The candle did little to penetrate the darkness. The feeble glow from the candle showed her only walls of hard-packed dirt around her and the supporting beams of the cottage overhead. The smell of decay was even stronger underneath the house so that she had to put her apron to her face.

Ahead, she found only more dirt. She held her breath as she released her apron and then chipped away at some of the dirt with her fingers. Behind it was more dirt of the same gray-brown color. Maybe it isn't dirt at all, she thought. She put a chip in her mouth. Her face puckered with disgust and she spat until the taste left her mouth.

With that mystery solved, she pushed ahead. Then she saw a pair of eyes looking up at her from the floor. She put a hand to her mouth to keep from screaming. After a moment, she collected herself enough to realize the eyes were painted onto the face of a doll. Samantha bent down to dig around the face until she managed to pry away a chunk of white porcelain with a tress of rough hair the same color as her own.

She doubted The Way permitted owning dolls. She dug around the area more, turning up the body of a doll dressed in plaid fabric unlike anything seen in Eternity. The fragments of porcelain she hurled into the dark, but the dress she tucked into her apron to show Prudence later. Her friend might know more about the fabric.

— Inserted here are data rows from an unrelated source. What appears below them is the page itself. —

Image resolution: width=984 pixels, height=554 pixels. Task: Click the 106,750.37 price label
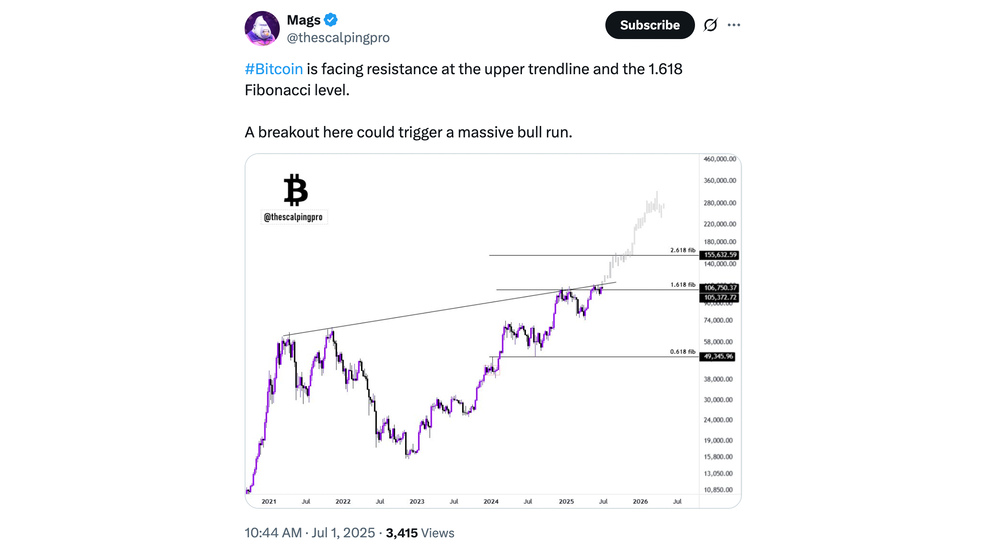pyautogui.click(x=719, y=288)
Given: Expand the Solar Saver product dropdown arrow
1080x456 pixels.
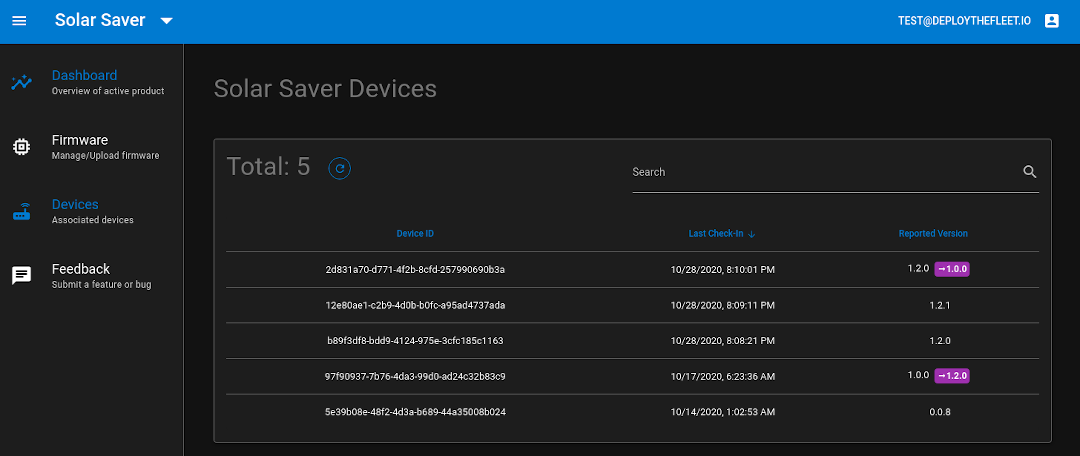Looking at the screenshot, I should point(167,21).
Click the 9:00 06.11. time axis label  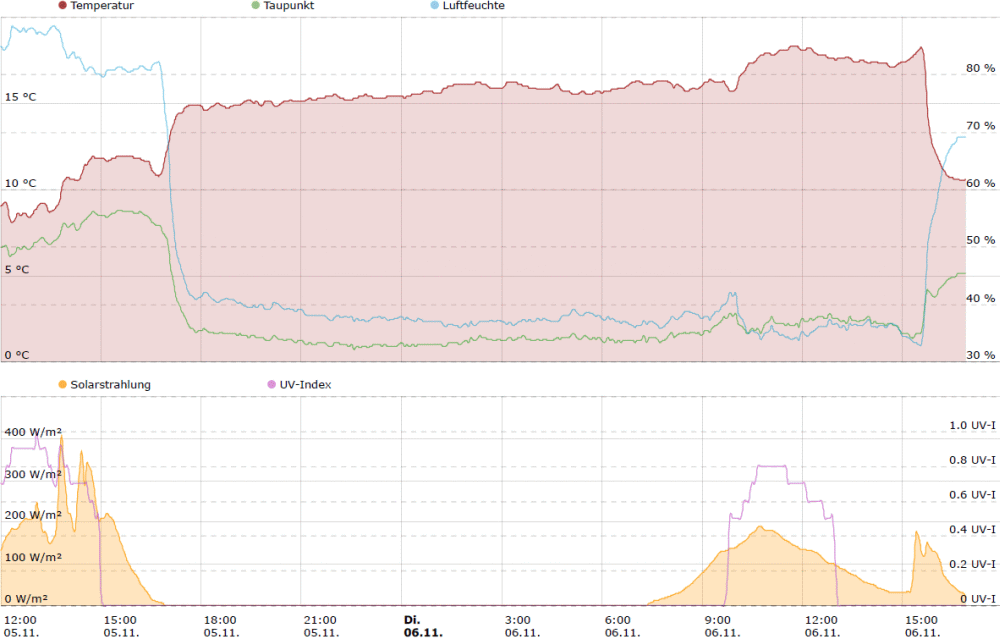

The doll was only the tip of the proverbial iceberg. The farther she crept along the cellar, the more items she found. Broken cribs, tattered mobiles, and splintered bassinettes lay stacked in heaps, enough for at least two-dozen babies. From the brittleness of the materials, she guessed they must have been down in the cellar for several years at least.

The smell of decay increased until her eyes watered. She crept around a stack of buggies to find a cabinet lined with clay jars. She opened one to find it filled with a cream-colored sludge that made her gag. She forced herself to jab a finger into the pot to taste the goo. Baby formula, she thought. Formula long since expired.

She put the jar back on the shelf and opened a wooden box next to the cabinet. Inside she found neat stacks of tiny white nightgowns. A tag on the first nightgown read, 'Prudence Elizabeth Gooddell.' She found another for 'Helena Marie Bloom' and 'Phyllis Jane Baker.' These are their baby clothes, she thought. Yet from the spotlessness of the fabric, they didn't appear to have ever been worn. She shoved Prudence's nightgown into her apron pocket.